You can't explore a body with a quarter of Earth's total land area with 12 people, mostly non-specialists, working for a few days. There's plenty of research left to be done on the moon.
That research is the main reason to go there, though. It's not a stepping stone into the solar system, the orbital mechanics don't work out...a craft that can just barely go there has nearly enough performance to blow right past it and go to Mars. It's not enough like Mars or asteroids to be useful for learning how to work with them. And He3 is a joke. Apart from being scarce enough that we'd strip mine the entire moon over the course of a few centuries to get it...and then run out...p-B11 fusion gets all its benefits without using rare fuels, and the D-T fusion reaction that we can actually achieve in the near future lets us breed tritium that spontaneously decays into He3. Even with fission reactors, we can synthesize it more economically than we could mine it from lunar regolith.
Ambitions and an active development program. They're at least working on something that could be useful for economically launching large amounts of mass, instead of screwing around with air launch or barely-physically-plausible SSTO spaceplanes or pretending there's no economic case for reuse.
I doubt they'll find developing their first orbital launch vehicle as smooth going as some of their fans believe (New Glenn's first launch has likely already been pushed back to 2021), but they're far ahead of everyone else who might compete with SpaceX.
Most of those capabilities are unnecessary for either the moon or Mars, and aren't likely to ever be developed without active manned space exploration to drive the need for them.
What we really need is greatly reduced cost and deployed transportation infrastructure capable of frequent deliveries of large payloads, and people actually getting out there, discovering the problems that need to be solved, and working out solutions for them. Make it easy to get mass into orbit, and people will research stuff like magnetic shielding and advanced propulsion. Meanwhile, what we have is enough to start going to the moon and Mars. If SpaceX achieves their goals with BFR, the BFS will go straight from LEO to the surface of Mars with 150 t of payload and with a trip time short enough that simulated gravity, exotic radiation shielding, etc are unnecessary; then refuel and launch from Mars to land back on Earth. This isn't a tin can that can barely get a few humans there, it's a serious transport craft capable of supporting well-equipped research expeditions and colonization efforts. Blue Origin has similar ambitions focused around the moon.

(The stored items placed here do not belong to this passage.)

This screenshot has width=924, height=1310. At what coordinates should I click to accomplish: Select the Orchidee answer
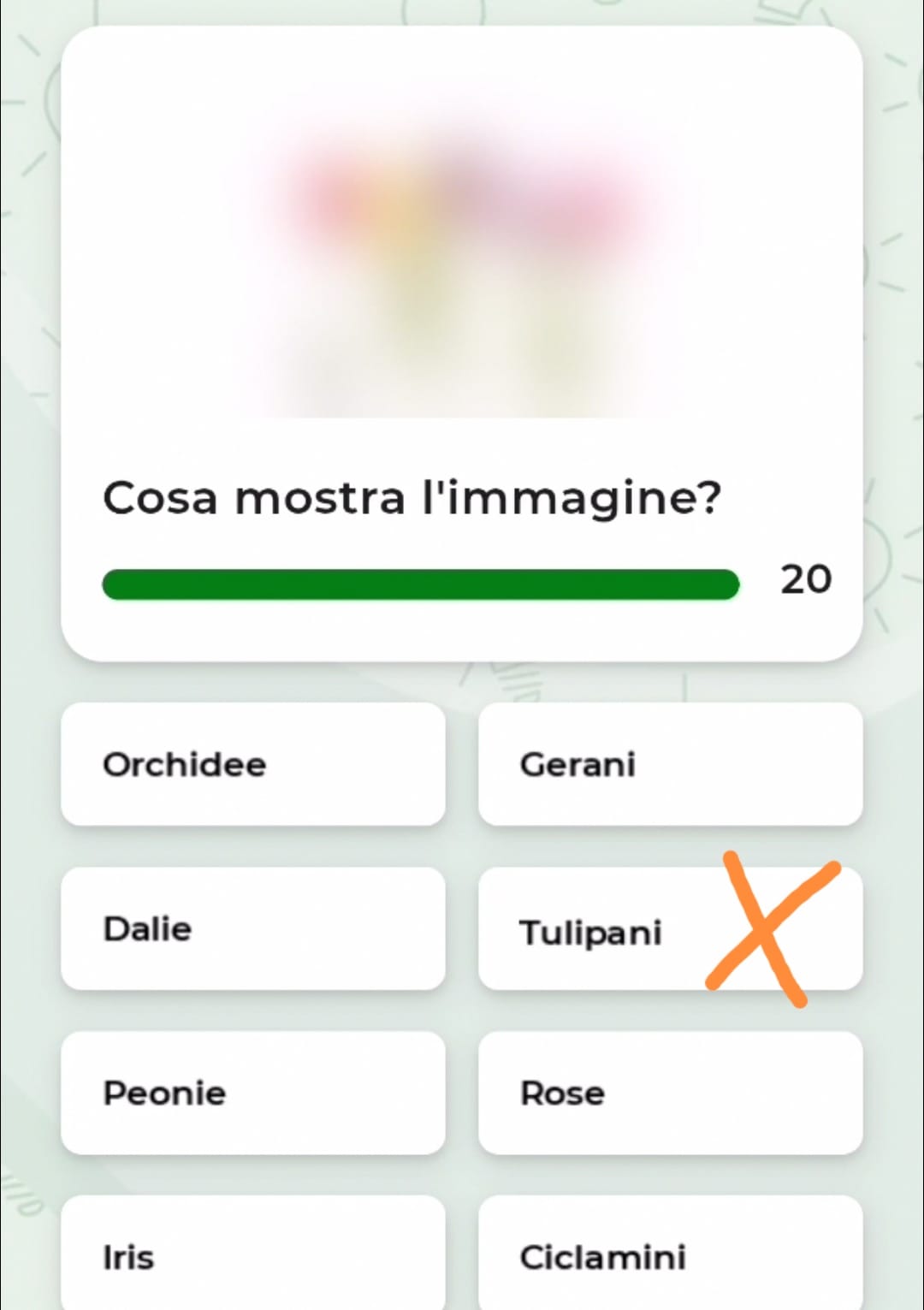[253, 764]
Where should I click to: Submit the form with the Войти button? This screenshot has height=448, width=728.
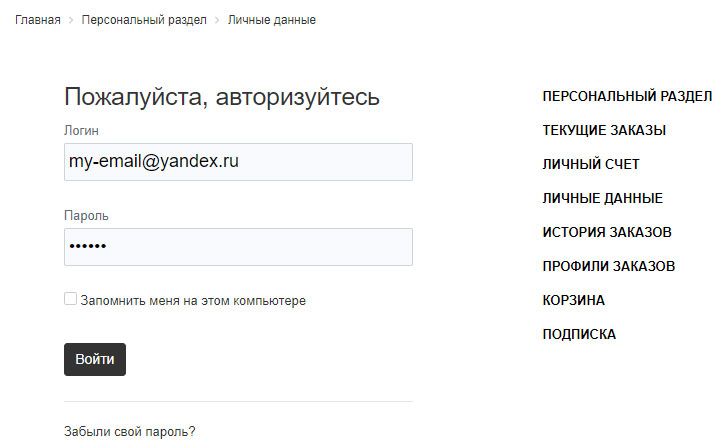pos(95,359)
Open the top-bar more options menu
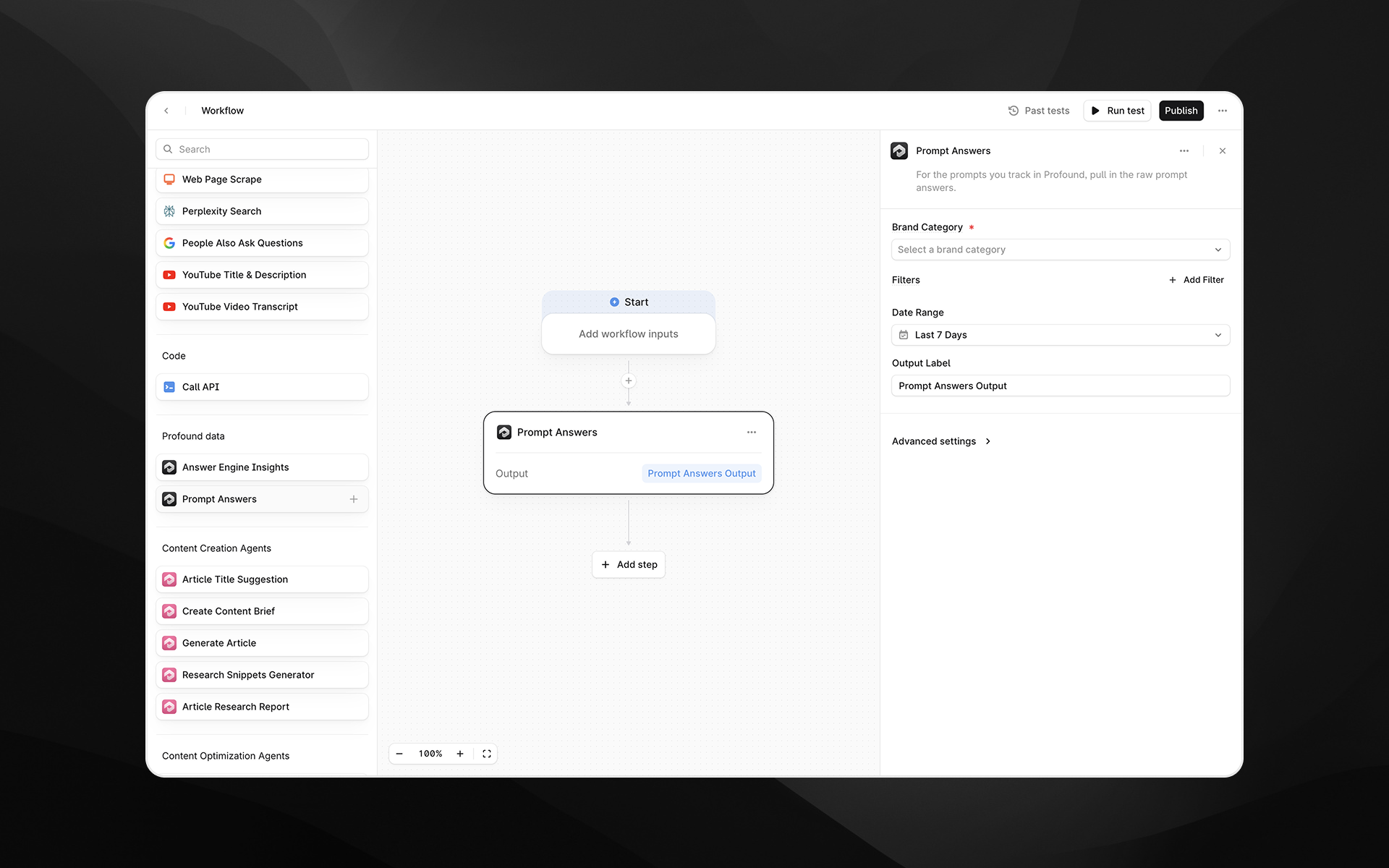The image size is (1389, 868). [1223, 111]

The Lunar Orbiting Platform (or whatever they're calling it today), though...yeah, it's embarrassingly lacking in ambition and potential for meaningful progress. It can't even be occupied full time, and any reasonable lunar or Mars mission would blow right past it without wasting delta-v on rendezvous.
A large helicopter, with pilot trained for such operations and insurance to cover the risks involved, and a separate ship for it to operate from would all be quite expensive. With the film canisters, it didn't matter if it cost a few million to arrange their recovery, but with these, the whole point is to save a few million.